TASK OBJECTIVE
The records follow. Print, word for word, the first line through the "Given: Bookmark this page with the star icon" line.

.....

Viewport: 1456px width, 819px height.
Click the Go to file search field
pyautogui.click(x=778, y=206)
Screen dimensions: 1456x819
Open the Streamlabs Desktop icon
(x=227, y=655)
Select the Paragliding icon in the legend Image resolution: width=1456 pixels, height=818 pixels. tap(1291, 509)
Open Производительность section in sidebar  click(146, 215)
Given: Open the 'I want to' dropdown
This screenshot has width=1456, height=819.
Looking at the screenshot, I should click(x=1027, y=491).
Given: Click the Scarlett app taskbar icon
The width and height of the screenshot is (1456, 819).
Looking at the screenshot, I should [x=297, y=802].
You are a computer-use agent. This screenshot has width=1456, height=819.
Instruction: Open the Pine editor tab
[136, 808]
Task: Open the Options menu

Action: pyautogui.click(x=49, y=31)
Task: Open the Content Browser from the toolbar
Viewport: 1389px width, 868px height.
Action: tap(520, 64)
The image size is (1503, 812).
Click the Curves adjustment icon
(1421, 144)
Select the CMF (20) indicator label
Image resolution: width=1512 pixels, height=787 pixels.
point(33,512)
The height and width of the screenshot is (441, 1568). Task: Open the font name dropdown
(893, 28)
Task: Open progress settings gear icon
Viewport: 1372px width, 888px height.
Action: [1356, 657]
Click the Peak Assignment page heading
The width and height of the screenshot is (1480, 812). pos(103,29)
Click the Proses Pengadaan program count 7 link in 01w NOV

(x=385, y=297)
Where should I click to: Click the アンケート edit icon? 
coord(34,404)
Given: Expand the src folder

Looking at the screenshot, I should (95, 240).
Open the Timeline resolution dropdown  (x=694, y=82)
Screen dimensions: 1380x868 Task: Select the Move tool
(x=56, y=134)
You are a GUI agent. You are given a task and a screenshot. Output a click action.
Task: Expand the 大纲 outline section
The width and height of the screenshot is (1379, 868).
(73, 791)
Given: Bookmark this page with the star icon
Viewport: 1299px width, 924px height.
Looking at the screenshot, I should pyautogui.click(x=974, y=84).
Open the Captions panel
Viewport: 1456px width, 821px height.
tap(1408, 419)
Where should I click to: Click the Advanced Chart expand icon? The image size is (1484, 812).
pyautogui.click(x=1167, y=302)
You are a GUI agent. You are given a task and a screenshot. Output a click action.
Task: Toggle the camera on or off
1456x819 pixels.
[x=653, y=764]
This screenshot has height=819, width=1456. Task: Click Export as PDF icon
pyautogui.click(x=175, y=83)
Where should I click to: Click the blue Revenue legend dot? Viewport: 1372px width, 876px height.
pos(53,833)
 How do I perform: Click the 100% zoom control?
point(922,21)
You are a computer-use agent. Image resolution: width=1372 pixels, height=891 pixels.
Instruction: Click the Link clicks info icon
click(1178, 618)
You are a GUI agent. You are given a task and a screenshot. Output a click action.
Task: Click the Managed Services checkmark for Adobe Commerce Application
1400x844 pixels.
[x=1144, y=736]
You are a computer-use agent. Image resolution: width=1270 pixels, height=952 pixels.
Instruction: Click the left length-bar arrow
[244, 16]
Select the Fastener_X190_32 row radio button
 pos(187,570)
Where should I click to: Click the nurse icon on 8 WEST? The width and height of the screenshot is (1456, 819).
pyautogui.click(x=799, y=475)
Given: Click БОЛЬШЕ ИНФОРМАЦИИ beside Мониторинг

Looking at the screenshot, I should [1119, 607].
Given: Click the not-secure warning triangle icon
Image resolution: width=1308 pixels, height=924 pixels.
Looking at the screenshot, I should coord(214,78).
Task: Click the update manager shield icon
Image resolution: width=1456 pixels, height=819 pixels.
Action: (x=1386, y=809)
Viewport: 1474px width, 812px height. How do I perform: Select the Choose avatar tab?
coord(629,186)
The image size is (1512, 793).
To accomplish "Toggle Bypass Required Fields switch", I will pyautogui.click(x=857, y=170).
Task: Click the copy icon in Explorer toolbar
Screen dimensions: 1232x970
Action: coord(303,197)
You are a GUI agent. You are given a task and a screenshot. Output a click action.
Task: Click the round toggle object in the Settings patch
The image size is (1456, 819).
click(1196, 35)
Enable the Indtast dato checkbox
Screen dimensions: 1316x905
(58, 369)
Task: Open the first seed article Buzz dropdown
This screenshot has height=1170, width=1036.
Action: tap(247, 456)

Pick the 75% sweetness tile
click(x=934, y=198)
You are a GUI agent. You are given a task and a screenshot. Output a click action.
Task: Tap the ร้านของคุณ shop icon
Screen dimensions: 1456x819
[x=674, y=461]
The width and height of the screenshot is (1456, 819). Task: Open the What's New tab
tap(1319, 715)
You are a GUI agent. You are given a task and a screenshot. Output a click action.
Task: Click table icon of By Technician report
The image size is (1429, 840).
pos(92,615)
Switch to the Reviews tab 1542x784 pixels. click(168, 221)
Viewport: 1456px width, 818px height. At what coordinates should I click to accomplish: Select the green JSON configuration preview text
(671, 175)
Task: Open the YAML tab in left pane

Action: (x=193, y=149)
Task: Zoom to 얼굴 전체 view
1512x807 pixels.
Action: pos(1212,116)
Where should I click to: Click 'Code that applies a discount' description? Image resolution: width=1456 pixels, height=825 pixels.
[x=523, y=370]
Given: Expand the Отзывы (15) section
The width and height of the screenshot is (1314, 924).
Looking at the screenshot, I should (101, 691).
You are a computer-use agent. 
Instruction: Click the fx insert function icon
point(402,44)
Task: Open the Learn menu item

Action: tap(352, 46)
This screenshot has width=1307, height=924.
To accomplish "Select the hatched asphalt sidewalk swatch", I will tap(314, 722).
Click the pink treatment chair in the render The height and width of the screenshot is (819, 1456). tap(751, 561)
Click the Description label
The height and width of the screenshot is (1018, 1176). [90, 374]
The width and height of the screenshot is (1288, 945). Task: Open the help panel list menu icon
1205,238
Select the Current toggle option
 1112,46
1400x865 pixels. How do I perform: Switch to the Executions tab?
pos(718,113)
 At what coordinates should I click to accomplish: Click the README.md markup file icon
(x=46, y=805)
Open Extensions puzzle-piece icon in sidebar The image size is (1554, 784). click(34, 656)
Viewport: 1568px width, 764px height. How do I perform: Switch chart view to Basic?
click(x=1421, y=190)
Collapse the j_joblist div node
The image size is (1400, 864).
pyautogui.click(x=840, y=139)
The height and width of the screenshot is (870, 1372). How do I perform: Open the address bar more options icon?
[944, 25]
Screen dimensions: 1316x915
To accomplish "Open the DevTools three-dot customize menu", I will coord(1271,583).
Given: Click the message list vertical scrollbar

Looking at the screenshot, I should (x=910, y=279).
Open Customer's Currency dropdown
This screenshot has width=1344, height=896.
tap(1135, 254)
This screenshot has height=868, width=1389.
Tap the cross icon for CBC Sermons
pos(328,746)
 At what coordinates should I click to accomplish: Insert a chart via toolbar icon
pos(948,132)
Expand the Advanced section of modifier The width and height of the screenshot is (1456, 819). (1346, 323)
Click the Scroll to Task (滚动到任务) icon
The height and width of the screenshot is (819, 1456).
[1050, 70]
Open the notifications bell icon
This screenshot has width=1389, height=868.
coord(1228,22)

.....

SOLUTION TO THIS TASK
Viewport: 1456px width, 819px height.
Click the Go to file search field
pyautogui.click(x=778, y=206)
Screen dimensions: 1456x819
Open the Streamlabs Desktop icon
(x=227, y=655)
Select the Paragliding icon in the legend Image resolution: width=1456 pixels, height=818 pixels. tap(1291, 509)
Open Производительность section in sidebar  click(146, 215)
Given: Open the 'I want to' dropdown
This screenshot has width=1456, height=819.
Looking at the screenshot, I should click(x=1027, y=491).
Given: Click the Scarlett app taskbar icon
The width and height of the screenshot is (1456, 819).
Looking at the screenshot, I should [x=297, y=802].
You are a computer-use agent. This screenshot has width=1456, height=819.
Instruction: Open the Pine editor tab
[136, 808]
Task: Open the Options menu

Action: pyautogui.click(x=49, y=31)
Task: Open the Content Browser from the toolbar
Viewport: 1389px width, 868px height.
Action: tap(520, 64)
The image size is (1503, 812).
Click the Curves adjustment icon
(1421, 144)
Select the CMF (20) indicator label
Image resolution: width=1512 pixels, height=787 pixels.
point(33,512)
The height and width of the screenshot is (441, 1568). Task: Open the font name dropdown
(893, 28)
Task: Open progress settings gear icon
Viewport: 1372px width, 888px height.
Action: [1356, 657]
Click the Peak Assignment page heading
The width and height of the screenshot is (1480, 812). pos(103,29)
Click the Proses Pengadaan program count 7 link in 01w NOV

(x=385, y=297)
Where should I click to: Click the アンケート edit icon? 
coord(34,404)
Given: Expand the src folder

Looking at the screenshot, I should (95, 240).
Open the Timeline resolution dropdown  (x=694, y=82)
Screen dimensions: 1380x868 Task: Select the Move tool
(x=56, y=134)
You are a GUI agent. You are given a task and a screenshot. Output a click action.
Task: Expand the 大纲 outline section
The width and height of the screenshot is (1379, 868).
(73, 791)
Given: Bookmark this page with the star icon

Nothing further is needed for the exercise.